_Written task:_
Give the rows from the one containing "The height and" through the one containing "pos(106,212)" as a Markdown table with columns No. and Text, one numbered row per line, leaving out blank lines.

_Supplied material:_
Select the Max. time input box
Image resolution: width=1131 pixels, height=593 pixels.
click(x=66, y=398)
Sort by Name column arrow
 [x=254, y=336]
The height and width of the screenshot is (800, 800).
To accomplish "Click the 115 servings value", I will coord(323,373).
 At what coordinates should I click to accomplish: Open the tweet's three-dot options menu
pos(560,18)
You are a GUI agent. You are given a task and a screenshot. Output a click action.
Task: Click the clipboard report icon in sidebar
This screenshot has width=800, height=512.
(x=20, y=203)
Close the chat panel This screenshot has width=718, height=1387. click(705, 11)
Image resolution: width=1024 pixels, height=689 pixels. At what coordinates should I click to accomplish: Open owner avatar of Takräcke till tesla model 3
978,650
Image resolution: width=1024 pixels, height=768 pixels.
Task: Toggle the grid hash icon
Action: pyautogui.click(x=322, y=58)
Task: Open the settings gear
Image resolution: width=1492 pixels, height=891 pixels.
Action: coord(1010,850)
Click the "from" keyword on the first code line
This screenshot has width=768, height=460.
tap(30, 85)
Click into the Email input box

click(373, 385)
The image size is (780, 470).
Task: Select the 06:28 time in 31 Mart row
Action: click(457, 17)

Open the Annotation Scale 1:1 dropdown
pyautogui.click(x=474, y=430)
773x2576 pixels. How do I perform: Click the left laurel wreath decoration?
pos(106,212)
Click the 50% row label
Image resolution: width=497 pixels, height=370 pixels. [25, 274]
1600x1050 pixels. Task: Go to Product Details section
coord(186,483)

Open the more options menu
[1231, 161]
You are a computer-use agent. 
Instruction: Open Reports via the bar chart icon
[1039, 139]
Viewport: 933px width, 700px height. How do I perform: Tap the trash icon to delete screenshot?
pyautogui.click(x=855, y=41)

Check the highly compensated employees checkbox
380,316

_Reply to the task:_
| No. | Text |
|---|---|
| 1 | The height and width of the screenshot is (800, 800). |
| 2 | To accomplish "Click the 115 servings value", I will coord(323,373). |
| 3 |  At what coordinates should I click to accomplish: Open the tweet's three-dot options menu |
| 4 | pos(560,18) |
| 5 | You are a GUI agent. You are given a task and a screenshot. Output a click action. |
| 6 | Task: Click the clipboard report icon in sidebar |
| 7 | This screenshot has width=800, height=512. |
| 8 | (x=20, y=203) |
| 9 | Close the chat panel This screenshot has width=718, height=1387. click(705, 11) |
| 10 | Image resolution: width=1024 pixels, height=689 pixels. At what coordinates should I click to accomplish: Open owner avatar of Takräcke till tesla model 3 |
| 11 | 978,650 |
| 12 | Image resolution: width=1024 pixels, height=768 pixels. |
| 13 | Task: Toggle the grid hash icon |
| 14 | Action: pyautogui.click(x=322, y=58) |
| 15 | Task: Open the settings gear |
| 16 | Image resolution: width=1492 pixels, height=891 pixels. |
| 17 | Action: coord(1010,850) |
| 18 | Click the "from" keyword on the first code line |
| 19 | This screenshot has width=768, height=460. |
| 20 | tap(30, 85) |
| 21 | Click into the Email input box |
| 22 | click(373, 385) |
| 23 | The image size is (780, 470). |
| 24 | Task: Select the 06:28 time in 31 Mart row |
| 25 | Action: click(457, 17) |
| 26 | Open the Annotation Scale 1:1 dropdown |
| 27 | pyautogui.click(x=474, y=430) |
| 28 | 773x2576 pixels. How do I perform: Click the left laurel wreath decoration? |
| 29 | pos(106,212) |